____ Recorded data

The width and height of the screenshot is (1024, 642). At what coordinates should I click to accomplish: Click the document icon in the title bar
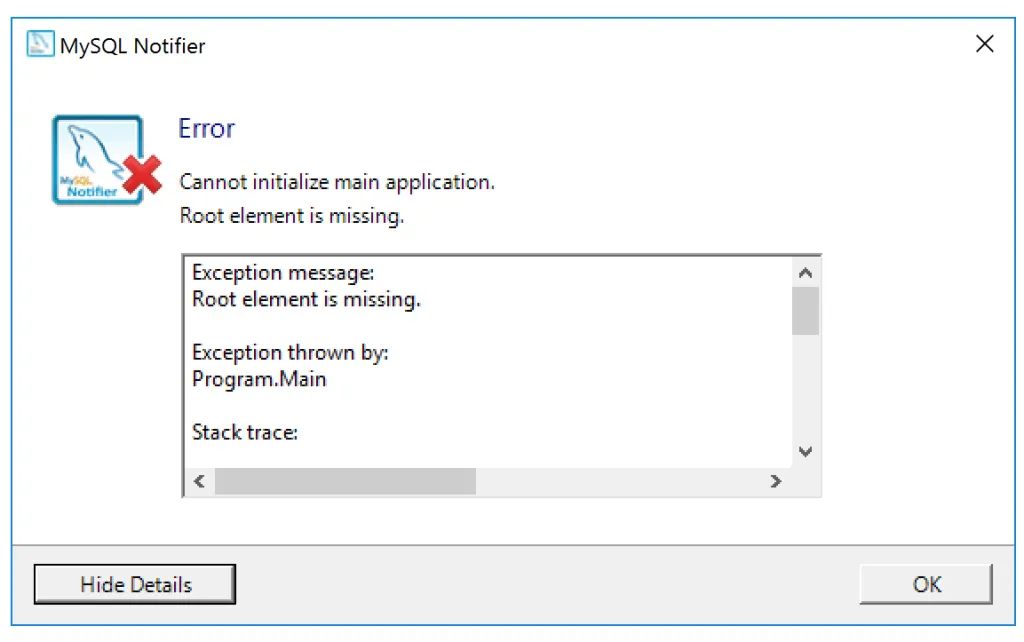[40, 45]
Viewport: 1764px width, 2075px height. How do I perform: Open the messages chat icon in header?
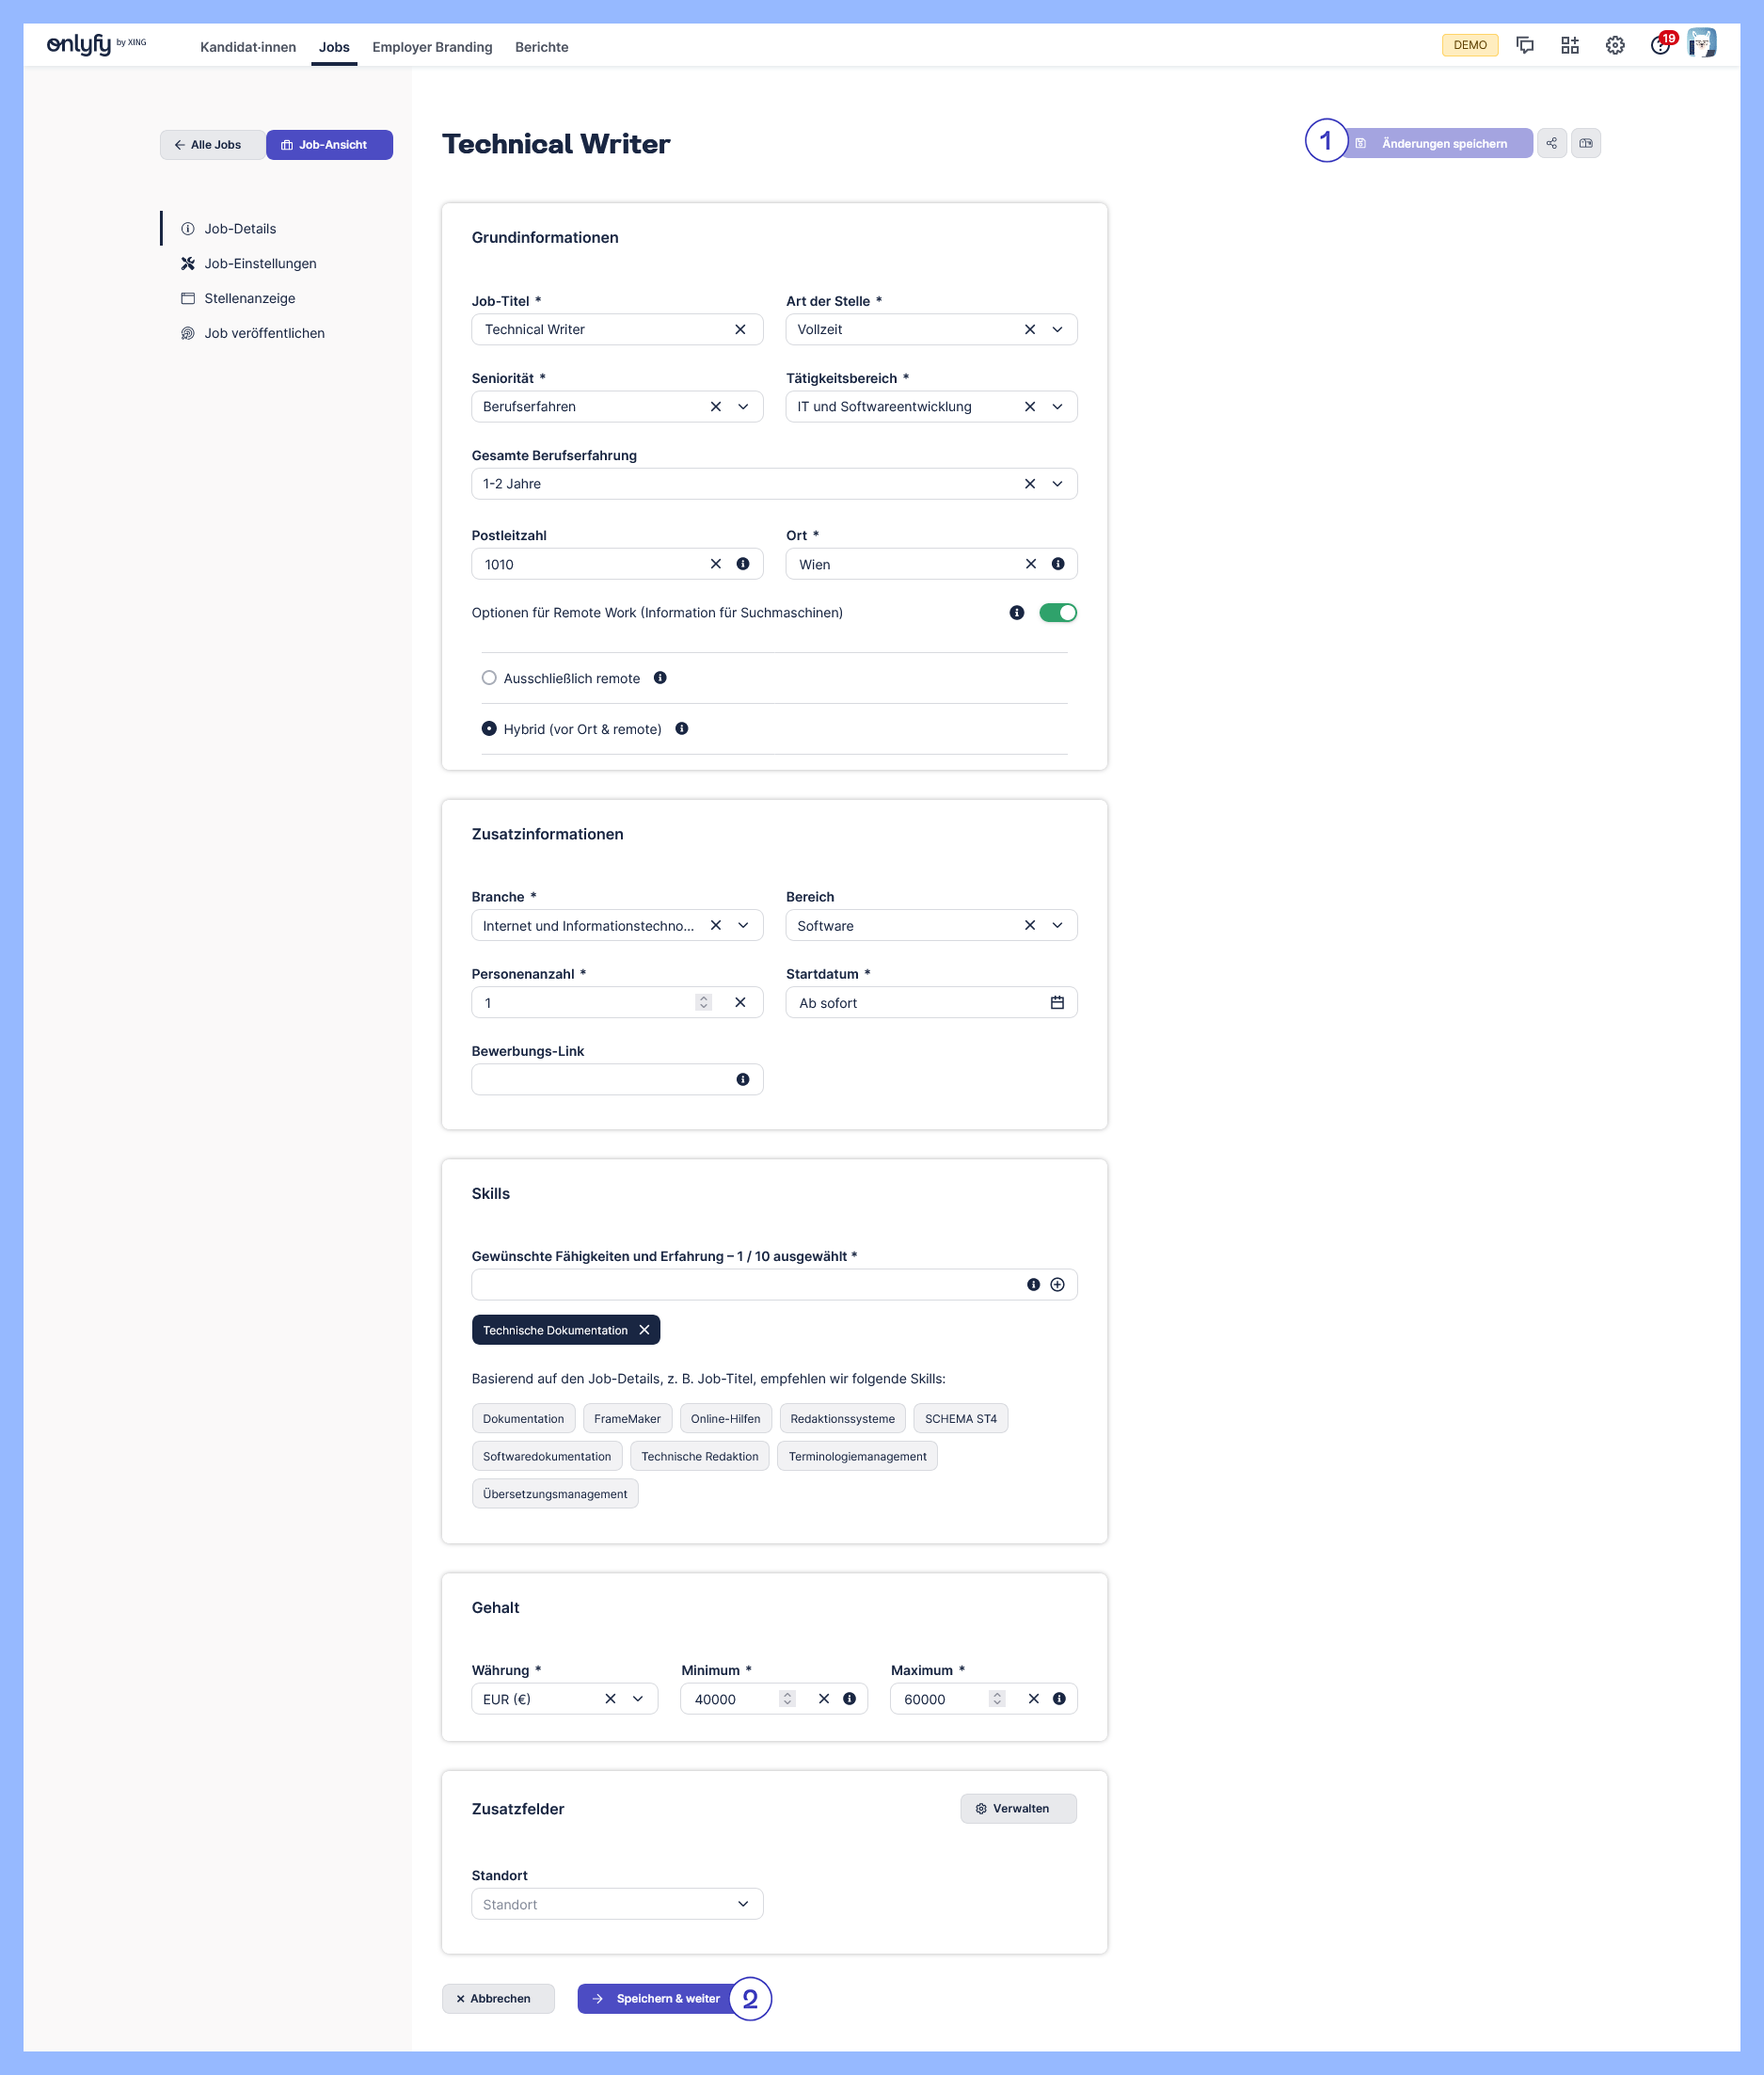coord(1524,46)
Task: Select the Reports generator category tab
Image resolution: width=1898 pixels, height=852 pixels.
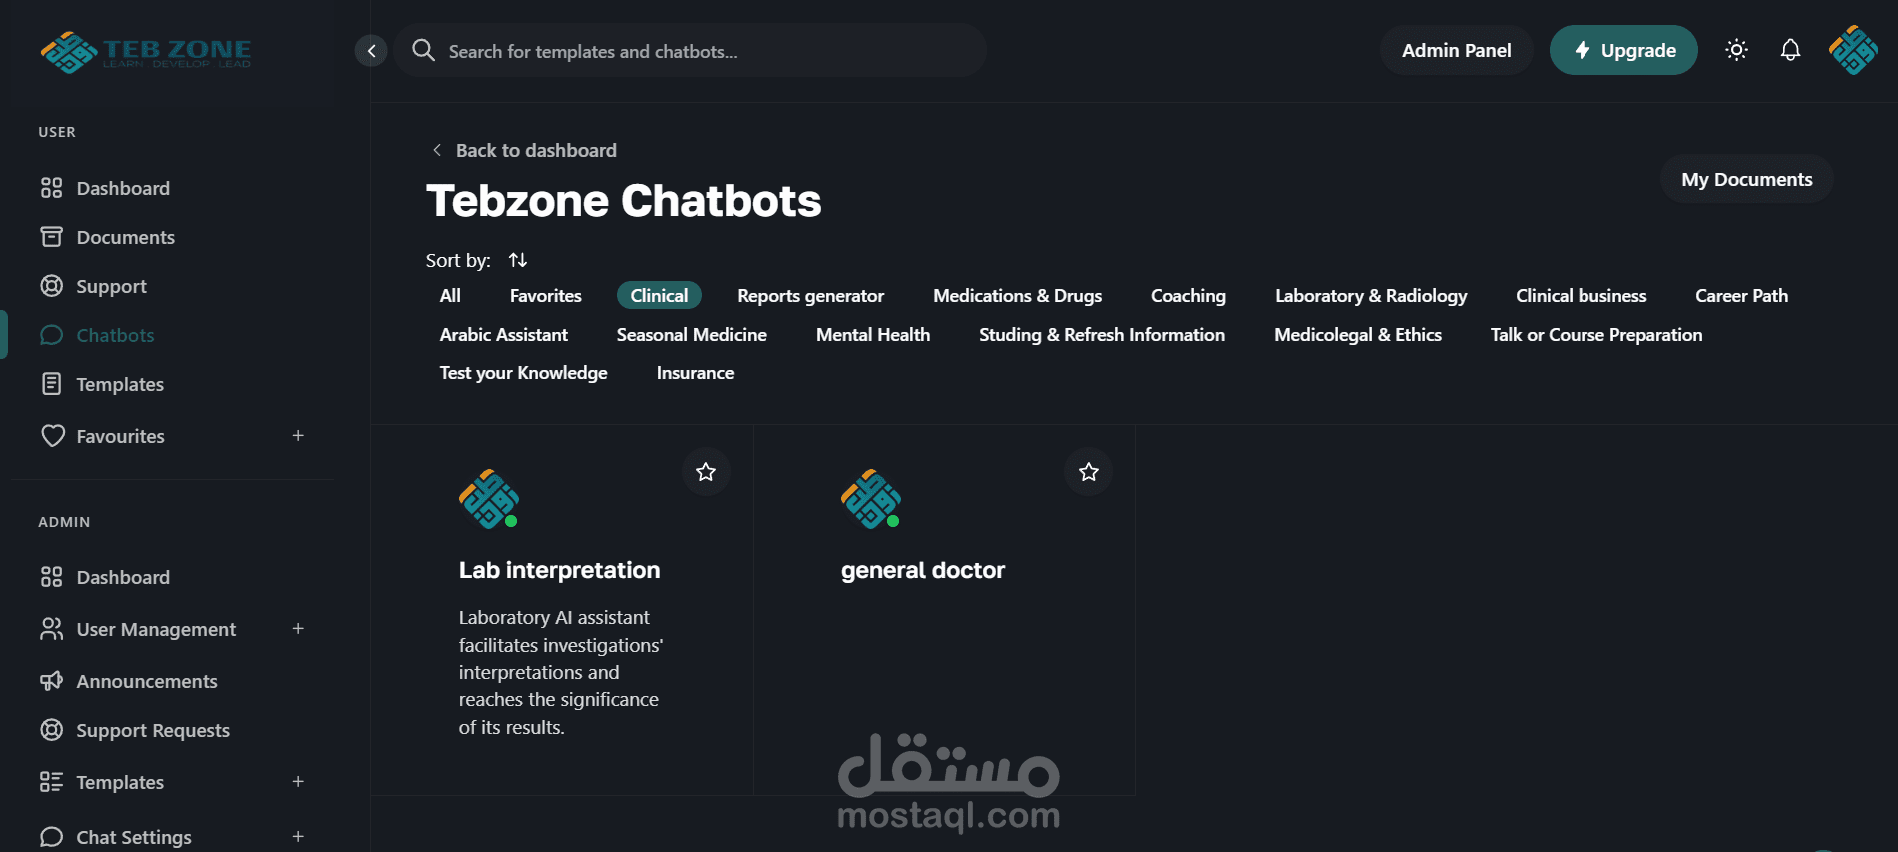Action: pyautogui.click(x=810, y=296)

________

• Your instructions: Write out every line of the listing again, including the requests, and shift each coordinate in the answers by adding 69 to every number. Leave the pictures out.

• Exercise answer:
The width and height of the screenshot is (1024, 642). At what coordinates should I click to accomplish: Click the document icon in the title bar
[109, 114]
Viewport: 1764px width, 2075px height. How do I perform: Open the messages chat icon in header?
coord(1593,115)
Task: Select the Reports generator category tab
Image resolution: width=1898 pixels, height=852 pixels.
Action: pyautogui.click(x=879, y=365)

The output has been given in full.